Muannas Alaidid: Donasi Palestina UAH Ilegal, Bisa jadi Pidana Penjara

[PORTAL-ISLAM.ID]  Pengacara sekaligus Politikus PSI Muannas Alaidid mengatakan, donasi Palestina yang dilakukan Ustaz Adi Hidayat (UAH) itu adalah ilegal alias tak berizin.

Karena itu, bisa saja rencana UAH mempolisikan netizen yang mempertanyakan transparansi donasi itu malah menjadi bumerang bagi UAH sendiri

Untuk itu, Muannas menyarankan UAH agar mengurungkan niatnya membawa masalah tersebut ke jalur hukum.

Pasalnya, secara kaca mata hukum penggalangan dana yang dilakukan pihak UAH itu tak mempunyai izin.
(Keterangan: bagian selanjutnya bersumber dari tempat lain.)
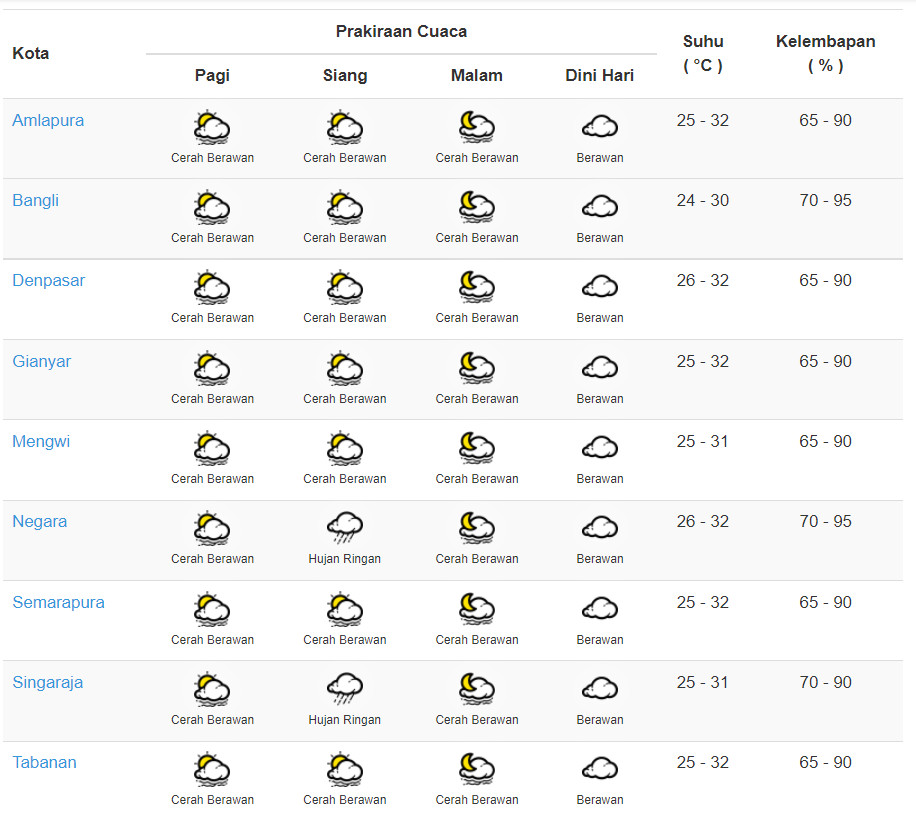Open the Tabanan city link

tap(44, 762)
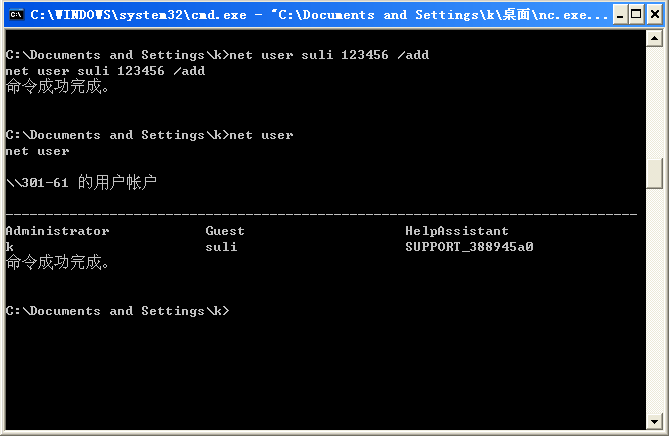This screenshot has width=669, height=440.
Task: Click the Administrator account name
Action: (57, 231)
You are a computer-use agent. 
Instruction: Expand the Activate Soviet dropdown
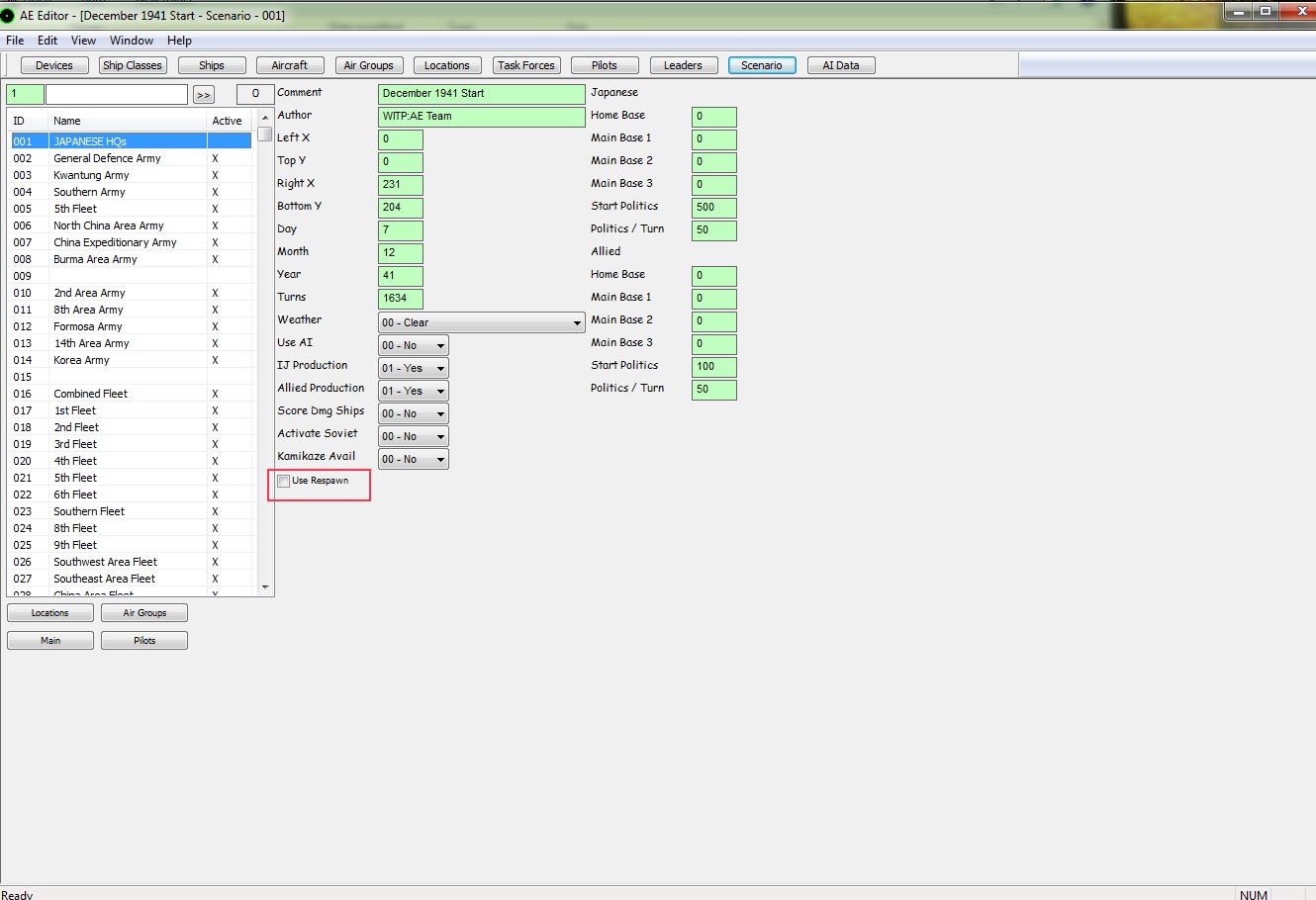point(414,436)
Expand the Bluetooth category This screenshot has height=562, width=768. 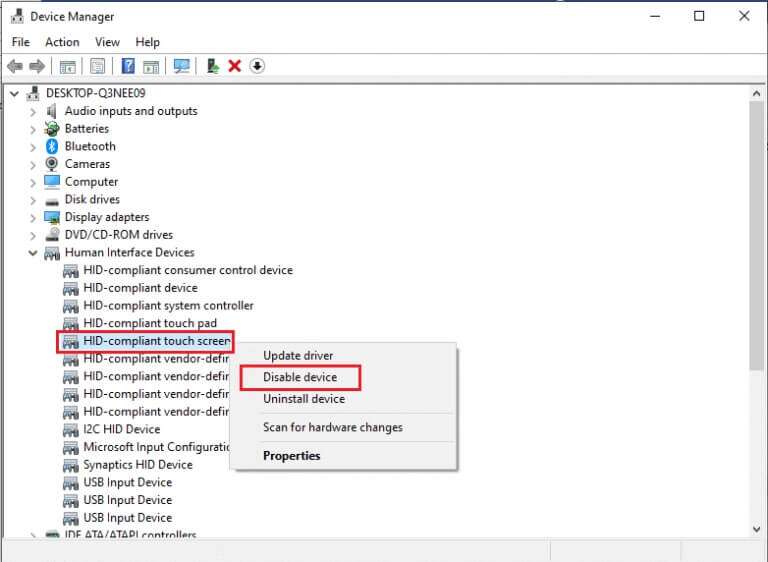click(x=33, y=147)
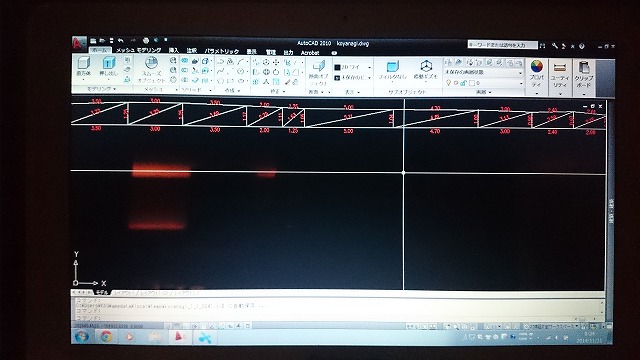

Hal itu bisa saja menjadi bumerang terhadap dirinya.

“Kegiatan menghimpun dana masyarakat tanpa izin, pelakunya bisa diproses kukum,” ujar Muannas kepada PojokSatu.id, Rabu (2/6/2021).

Menurut Muannas, menghimpun dana secara pribadi bertentangan dengan Undang-udang Nomor 9 Tahun 1961 Tentang Pengumpulan Uang atau Barang.
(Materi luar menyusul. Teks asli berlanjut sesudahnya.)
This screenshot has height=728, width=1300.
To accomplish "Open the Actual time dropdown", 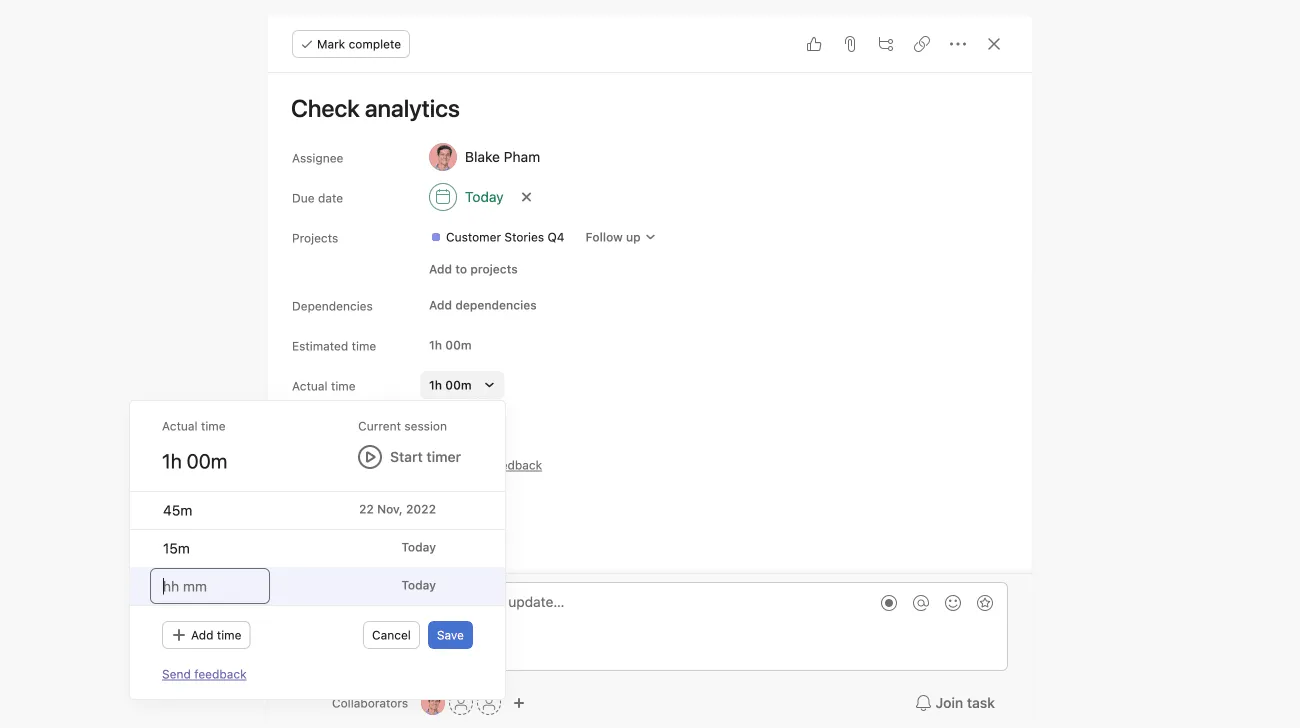I will [x=461, y=385].
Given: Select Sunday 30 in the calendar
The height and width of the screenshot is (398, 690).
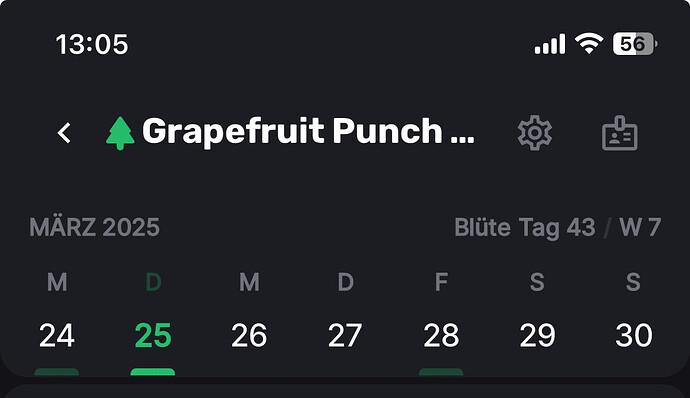Looking at the screenshot, I should point(634,335).
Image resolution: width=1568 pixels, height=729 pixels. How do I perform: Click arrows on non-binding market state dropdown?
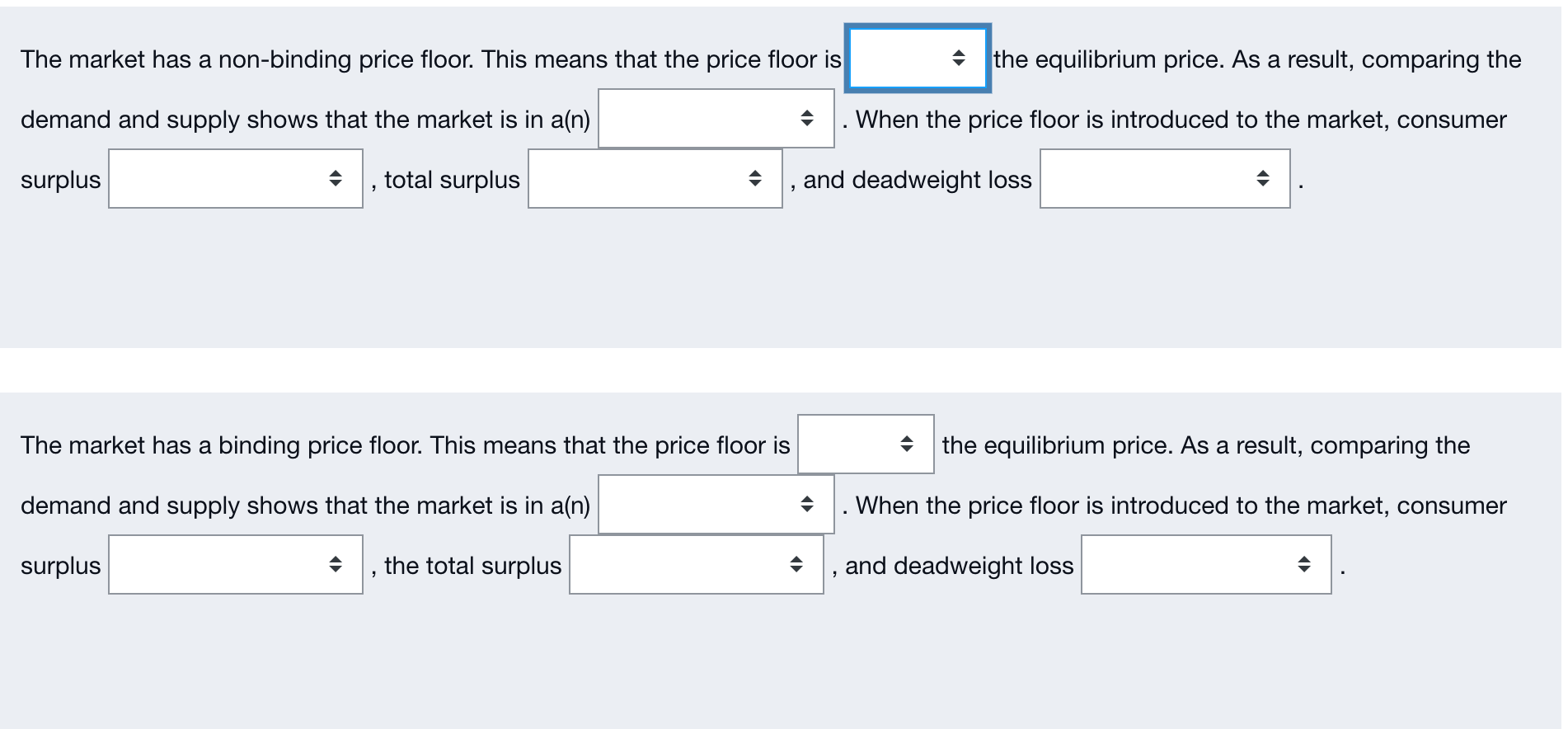[807, 119]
Bila aturan tersebut dilanggar, UAH bisa saja terancam hukuman penjara tiga bulan.

“Tanpa izin pejabat berwenang ini yang belakangan marak terjadi. Saran saya, sebaiknya segera dihentikan apalagi ada sanksi pidananya karena melanggar UU No 9 Tahun 1961,” saran pria yang juga advokat ini.

UAH Siap Lapor Polisi

Sementara, pihak UAH berencana akan melaporkan Eko Kunthadi ke Bareskrim Polri.

“Pihak UAH akan melaporkan pihak-pihak yang secara terbuka melakukan fitnah,” kata kata Sekjen Pengurus Besar Ikatan Abituren Darul Arqam Muhammadiyah Garut (IKADAM), Fahd Pahdepie dalam keterangannya, Senin (31/5/2021).

Ia menyatakan, pihaknya saat ini tengah menyiapkan bahan pelaporan, termasuk bukti-bukti.

“Diharapkan hal ini menjadi pembelajaran bagi publik bahwa fitnah kepada siapa pun tidak bisa dibiarkan apalagi dibenarkan,” kata dia.

Atas langkah tersebut, pihaknya menyebut mendapat dukungan dari banyak pihak.

Donasi yang sudah terkumpul itu, kata Fahd, diserahkan kepada sejumlah lembaga, di antaranya Majelis Ulama Indonesia (MUI) dan International Network for Humanitarian (INH).

“Bahkan penyerahannya diserahkan langsung di hadapan Dubes Palestina dan disiarkan secara publik. Pihak UAH tidak mengambil sedikit pun untuk alasan apa pun,” kata Fahd.

Pihaknya menyatakan, rekening yang digunakan untuk mengumpulkan donasi adalah rekening resmi di bawah supervisi Bank Syariah Indonesia (BSI).

Rekening itu milik Yayasan Ma’had Islam Rafi’ah Akhyar (MIRA) yang sudah diaudit secara publik oleh Kantor Akuntan Publik terpercaya.
 
“Pihak UAH terbuka untuk dilakukan audit oleh KAP atau pihak yang lain,” kata Fahd.